О сколько нам открытий чудных..
Шрифт:
По мне Пушкин является замечательным объектом исследования, потому что он гений, у него мало шлака и, значит, легче доходить у него до художественного смысла вещи.
Для Шварцбанда Пушкин является замечательным объектом для эвентуального анализа, т. к. все–все записывал, даже четверть мысли, и т. к. его рукописное наследство достаточно сохранилось, а с другой стороны: <<Пушкинское творчество характеризуется сложными и многоаспектными взаимосвязями между абсолютно разными замыслами: один и тот же набросок он мог использовать в самых неожиданных и никак не сопоставимых замыслах. Автореминисценции подчас настолько необъяснимы, что, кажется, однажды написанное Пушкин просто приспособлял к новому замыслу без какой–либо мотивировки и обработки>> [6, 35].

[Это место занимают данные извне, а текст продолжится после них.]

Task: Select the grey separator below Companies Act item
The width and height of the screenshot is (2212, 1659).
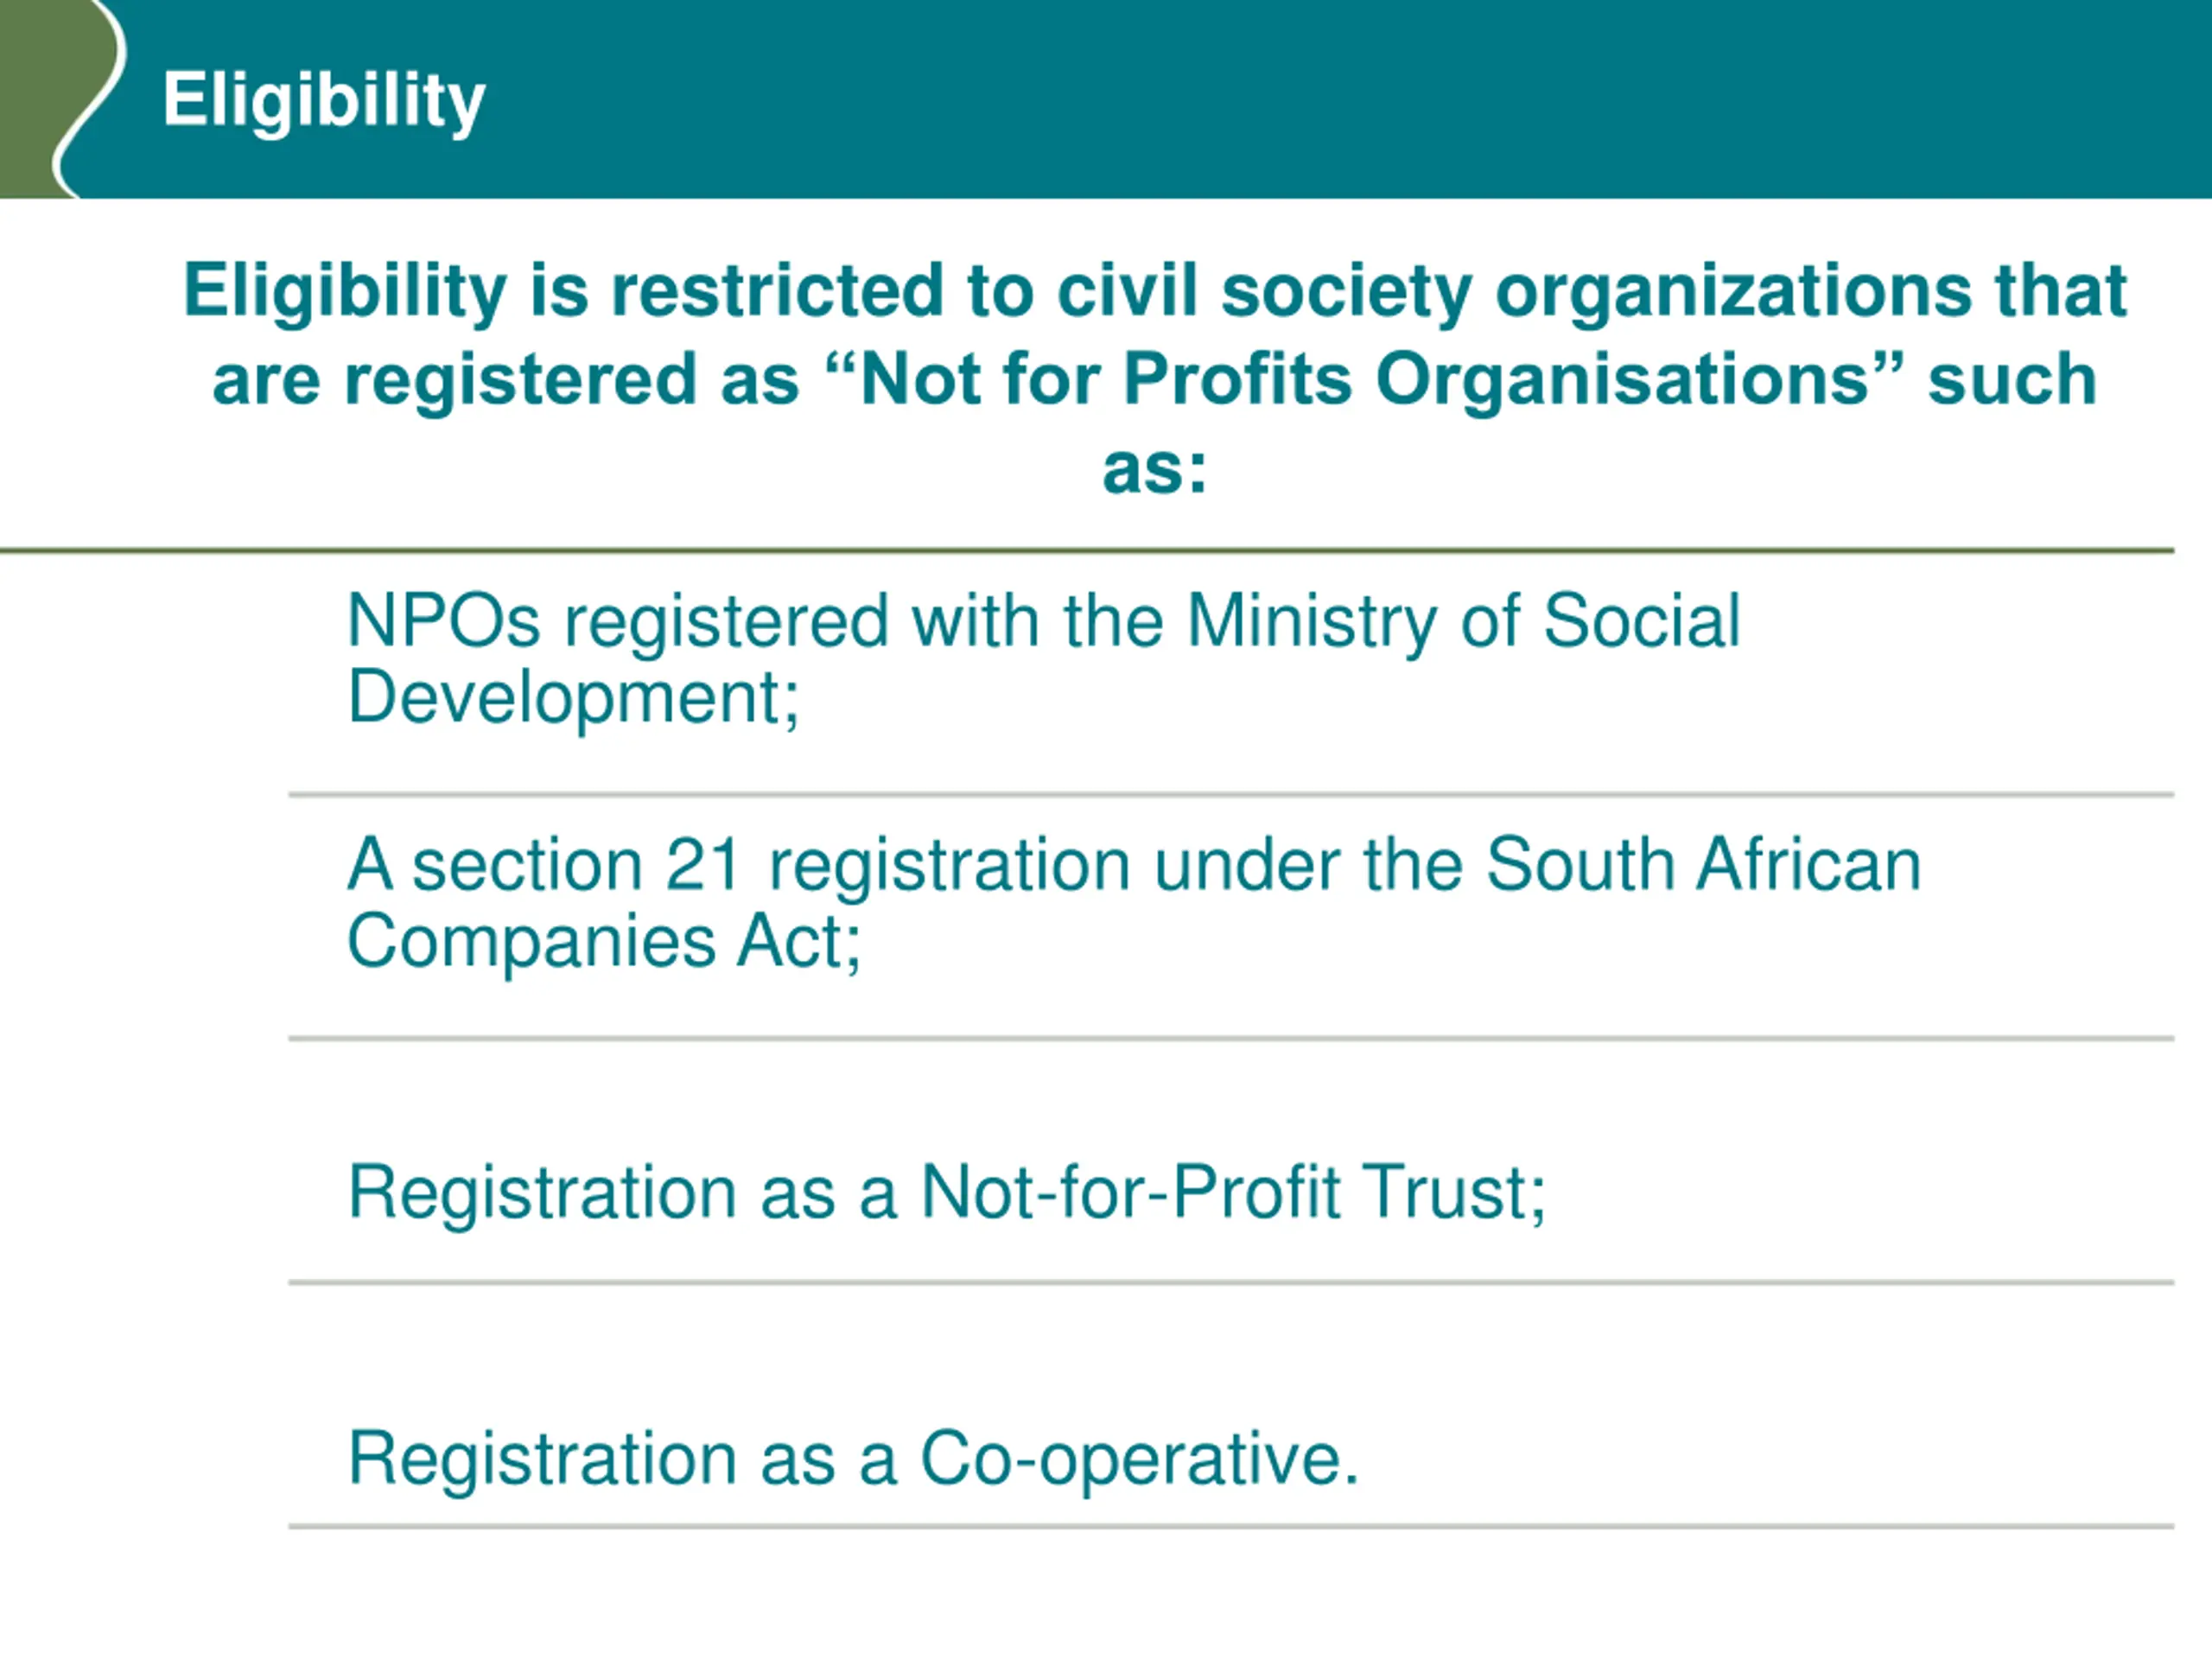Action: point(1231,1039)
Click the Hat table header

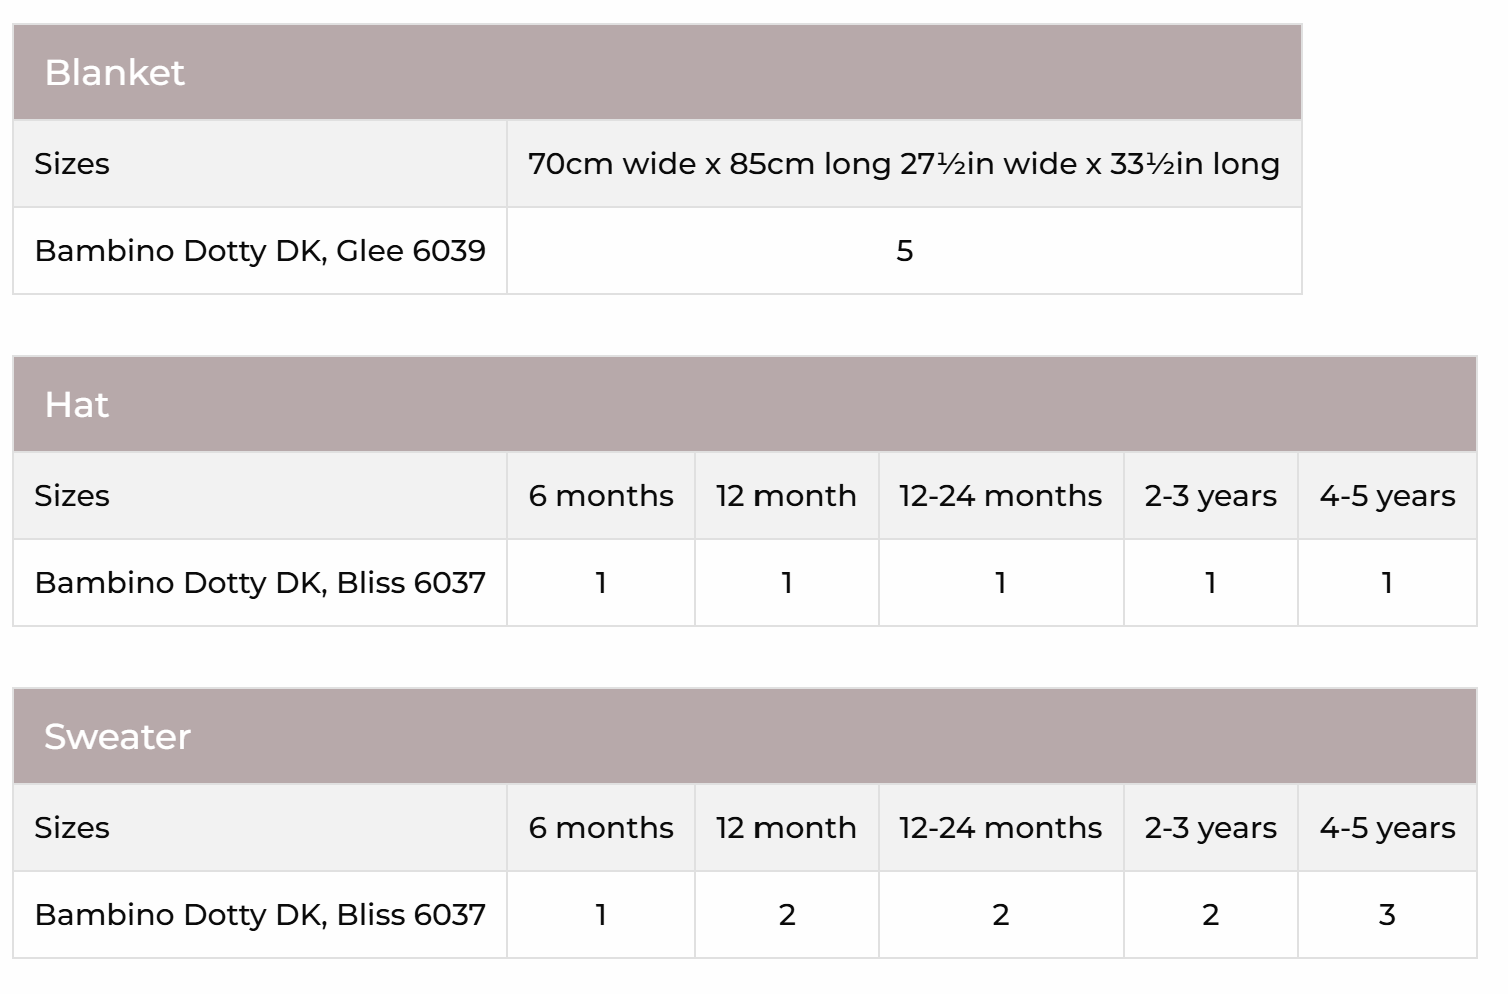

Правда, Шварцбанд применяет слово «кажется». И дальше демонстрирует, что часто это так только кажется. Да вот относительно Белкина я, соглашаясь с Бочаровым, из этого «кажется» делаю вывод, что Пушкин был не только идейно против Белкина, но и за. А Шварцбанд — разоблачает это «кажется» ради доказательства отсутствия такого субъекта повествования, как Белкин, вплоть до времени написания «Выстрела», что очень бьет по моей работе «Понимаете ли вы Пушкина?». И мне интересно приспосабливать именно шварцбандовские фрагменты для подтверждения раннего появления Белкина в сознании Пушкина.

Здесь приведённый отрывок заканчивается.